Getting back to the truck... around the time he had to lay people off, the truck started having problems. Specifically, it would die unexpectedly, like it was out of gas. Then, mysteriously, after a few hours or a couple of days, it would start up again. Buddy just couldn't figure out what was wrong; the goddamned thing would choke out in the middle of nowhere. He would have it towed, and when it was taken off the hook at the mechanic's shop, it usually started right up. They replaced the fuel filter, the fuel pump, checked the lines, checked everything. Finally, it reached a tipping point.
Buddy was out in the country, cheating on his wife with some bimbo, and the goddamned thing died again. Keep in mind, sometimes the truck would run for a couple months without a problem. Now, he's stuck out in the bush a hundred miles from home with some bimbo and he had to be back in town for Easter to go to church with his wife and kids. This was in the days before cell service was widely available; cell phones were expensive, poorly serviced, and mostly, they were just a status symbol. When the booze ran out, he and his floozie had to walk two hours on the fireguard before someone came along and drove them into a town. That was it; his wife was going to bitch at him for missing Easter church service, and she already kind of knew he was cheating... but that's a different story...

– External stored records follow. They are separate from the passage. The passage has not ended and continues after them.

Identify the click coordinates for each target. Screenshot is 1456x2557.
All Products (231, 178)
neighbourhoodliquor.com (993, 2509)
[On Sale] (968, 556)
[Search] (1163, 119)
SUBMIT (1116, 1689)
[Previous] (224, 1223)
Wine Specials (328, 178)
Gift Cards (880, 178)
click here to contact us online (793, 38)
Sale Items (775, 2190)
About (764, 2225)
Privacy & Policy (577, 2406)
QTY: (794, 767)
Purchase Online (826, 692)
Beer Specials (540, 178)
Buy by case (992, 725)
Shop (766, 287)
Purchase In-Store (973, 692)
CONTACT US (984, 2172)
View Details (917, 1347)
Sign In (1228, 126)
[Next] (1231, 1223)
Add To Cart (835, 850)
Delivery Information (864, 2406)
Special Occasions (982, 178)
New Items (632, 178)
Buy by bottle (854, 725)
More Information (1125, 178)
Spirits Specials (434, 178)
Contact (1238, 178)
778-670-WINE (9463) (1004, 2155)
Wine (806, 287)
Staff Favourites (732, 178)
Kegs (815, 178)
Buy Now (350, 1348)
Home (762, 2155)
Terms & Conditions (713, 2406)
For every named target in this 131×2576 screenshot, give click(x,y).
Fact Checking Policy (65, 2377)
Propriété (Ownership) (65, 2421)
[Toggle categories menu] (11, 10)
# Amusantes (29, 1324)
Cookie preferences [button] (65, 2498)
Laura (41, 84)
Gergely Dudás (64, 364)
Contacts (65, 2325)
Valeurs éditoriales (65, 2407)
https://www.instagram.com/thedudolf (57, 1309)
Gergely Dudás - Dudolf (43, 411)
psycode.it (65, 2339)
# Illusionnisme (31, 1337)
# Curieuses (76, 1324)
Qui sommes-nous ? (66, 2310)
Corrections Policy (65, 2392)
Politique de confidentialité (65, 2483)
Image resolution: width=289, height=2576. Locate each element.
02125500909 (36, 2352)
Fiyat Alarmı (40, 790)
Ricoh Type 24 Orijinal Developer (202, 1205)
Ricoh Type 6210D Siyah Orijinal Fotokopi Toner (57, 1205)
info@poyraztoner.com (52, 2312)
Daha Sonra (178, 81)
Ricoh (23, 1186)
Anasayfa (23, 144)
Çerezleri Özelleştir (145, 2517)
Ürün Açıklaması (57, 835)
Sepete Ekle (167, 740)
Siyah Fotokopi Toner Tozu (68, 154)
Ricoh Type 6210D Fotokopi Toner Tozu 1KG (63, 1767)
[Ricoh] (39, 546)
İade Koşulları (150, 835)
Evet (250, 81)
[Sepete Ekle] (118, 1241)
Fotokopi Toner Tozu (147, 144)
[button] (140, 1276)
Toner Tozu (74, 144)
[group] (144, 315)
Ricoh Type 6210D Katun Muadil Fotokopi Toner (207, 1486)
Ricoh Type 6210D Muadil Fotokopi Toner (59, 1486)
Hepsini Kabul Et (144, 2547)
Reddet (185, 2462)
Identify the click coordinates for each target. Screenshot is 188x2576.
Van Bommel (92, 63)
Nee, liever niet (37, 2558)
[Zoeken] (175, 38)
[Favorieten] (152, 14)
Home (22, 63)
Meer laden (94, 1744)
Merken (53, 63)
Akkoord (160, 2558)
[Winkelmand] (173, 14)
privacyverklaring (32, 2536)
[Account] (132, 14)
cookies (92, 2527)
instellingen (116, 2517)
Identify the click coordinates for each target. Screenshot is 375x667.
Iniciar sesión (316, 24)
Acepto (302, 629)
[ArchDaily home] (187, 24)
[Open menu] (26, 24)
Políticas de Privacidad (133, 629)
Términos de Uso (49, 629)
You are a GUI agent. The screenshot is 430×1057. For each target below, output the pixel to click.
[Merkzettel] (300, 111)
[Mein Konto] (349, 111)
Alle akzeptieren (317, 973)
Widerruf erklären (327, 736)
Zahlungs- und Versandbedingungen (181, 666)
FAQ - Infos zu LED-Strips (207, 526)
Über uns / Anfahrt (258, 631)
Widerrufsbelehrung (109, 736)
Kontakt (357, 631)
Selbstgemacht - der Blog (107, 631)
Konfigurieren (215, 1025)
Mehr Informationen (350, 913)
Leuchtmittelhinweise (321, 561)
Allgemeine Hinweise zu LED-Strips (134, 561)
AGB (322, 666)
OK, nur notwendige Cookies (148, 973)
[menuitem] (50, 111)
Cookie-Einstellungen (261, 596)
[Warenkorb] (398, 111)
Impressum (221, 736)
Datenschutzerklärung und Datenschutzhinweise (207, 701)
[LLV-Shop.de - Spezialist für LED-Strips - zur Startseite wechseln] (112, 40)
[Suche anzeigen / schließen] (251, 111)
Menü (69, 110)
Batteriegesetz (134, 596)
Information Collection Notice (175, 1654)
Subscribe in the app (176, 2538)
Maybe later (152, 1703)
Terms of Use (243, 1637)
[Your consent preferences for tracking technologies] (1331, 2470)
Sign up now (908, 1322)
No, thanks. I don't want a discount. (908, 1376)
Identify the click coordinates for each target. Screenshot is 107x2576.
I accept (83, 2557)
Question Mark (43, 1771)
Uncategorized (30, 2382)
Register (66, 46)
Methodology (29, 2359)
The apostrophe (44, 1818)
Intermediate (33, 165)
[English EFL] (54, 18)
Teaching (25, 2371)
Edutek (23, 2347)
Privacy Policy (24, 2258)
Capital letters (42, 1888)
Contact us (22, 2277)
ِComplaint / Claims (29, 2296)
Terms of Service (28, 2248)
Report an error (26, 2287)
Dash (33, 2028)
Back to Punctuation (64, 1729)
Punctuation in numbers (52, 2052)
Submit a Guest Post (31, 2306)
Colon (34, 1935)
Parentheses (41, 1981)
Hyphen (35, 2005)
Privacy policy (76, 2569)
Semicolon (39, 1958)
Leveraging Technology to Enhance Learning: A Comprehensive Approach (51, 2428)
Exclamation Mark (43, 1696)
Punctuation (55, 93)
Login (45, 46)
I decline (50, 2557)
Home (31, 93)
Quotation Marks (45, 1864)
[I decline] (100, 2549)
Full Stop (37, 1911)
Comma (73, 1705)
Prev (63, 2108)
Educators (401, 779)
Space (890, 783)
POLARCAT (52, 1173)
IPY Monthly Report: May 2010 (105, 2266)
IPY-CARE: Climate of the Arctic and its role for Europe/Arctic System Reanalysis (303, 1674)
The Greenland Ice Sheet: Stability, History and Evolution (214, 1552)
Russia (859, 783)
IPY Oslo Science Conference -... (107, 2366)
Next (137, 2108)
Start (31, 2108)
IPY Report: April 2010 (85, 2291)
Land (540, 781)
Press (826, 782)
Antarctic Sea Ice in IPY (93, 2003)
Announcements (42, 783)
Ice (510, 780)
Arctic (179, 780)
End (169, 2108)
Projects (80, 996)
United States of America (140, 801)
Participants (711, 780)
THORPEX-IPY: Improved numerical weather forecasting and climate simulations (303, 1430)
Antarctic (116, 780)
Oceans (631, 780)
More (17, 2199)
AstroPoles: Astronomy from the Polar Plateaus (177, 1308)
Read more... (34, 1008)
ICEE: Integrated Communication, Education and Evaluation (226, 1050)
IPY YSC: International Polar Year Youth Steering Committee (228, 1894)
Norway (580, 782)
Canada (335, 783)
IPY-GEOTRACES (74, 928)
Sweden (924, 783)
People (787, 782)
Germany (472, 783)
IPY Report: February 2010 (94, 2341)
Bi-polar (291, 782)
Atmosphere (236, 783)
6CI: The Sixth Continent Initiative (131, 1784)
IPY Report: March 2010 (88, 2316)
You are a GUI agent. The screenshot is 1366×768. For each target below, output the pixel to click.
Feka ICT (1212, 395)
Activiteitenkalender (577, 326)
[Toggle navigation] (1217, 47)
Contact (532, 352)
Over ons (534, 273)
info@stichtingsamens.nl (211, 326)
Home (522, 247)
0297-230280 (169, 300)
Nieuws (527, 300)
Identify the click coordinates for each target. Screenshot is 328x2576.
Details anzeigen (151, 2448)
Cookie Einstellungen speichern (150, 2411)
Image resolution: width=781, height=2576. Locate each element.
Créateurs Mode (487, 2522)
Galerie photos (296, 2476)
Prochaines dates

Now he was supremely fucking pissed off. He could easily have sold the truck to some other sucker or just left it in Winnipeg and taken one of his other vehicles, but he just HAD to know what the hell was going on. Again, he had the truck towed, it comes off the tow truck, and it starts right up. What the fuuuck? This time, after having some drinks, he told his mechanic to strip the goddamned thing down and find the problem, no matter what the cost; he HAD to know. Incidentally, a former employee of his that was on good terms with him used to love teasing him about the truck. Always, a big smirk on his face as he asked, "How's the truck running, Marc?" So, finally, he pissed away a whole lot of cash as the mechanic methodically replaced the entire fuel system.
"Fuck it, replace the goddamned gas tank." Finally, everything was replaced and the truck never gave him any problems, but after several months with no problems, he still had to know. And then, he remembered one last piece of the puzzle... the gas tank. He called his mechanic. Yeah, he still had the old gas tank. One last thing he needed to see. They cut open the old gas tank and... there it was. The thought of the leering face of his former employee, "How's the truck Marc?" Inside, they found and old rag. "That cocksucker!" All this time he couldn't prove his guy was the one who did it, but someone had methodically pushed a cloth rag down into the gas tank. That fucking rag would float around, and every so often, it would cover the fuel intake and the motor was starved out of fuel. Then, when the truck was lifted to be towed, the rag would release and float around for a while and do it all over again. Rag in the gas tank!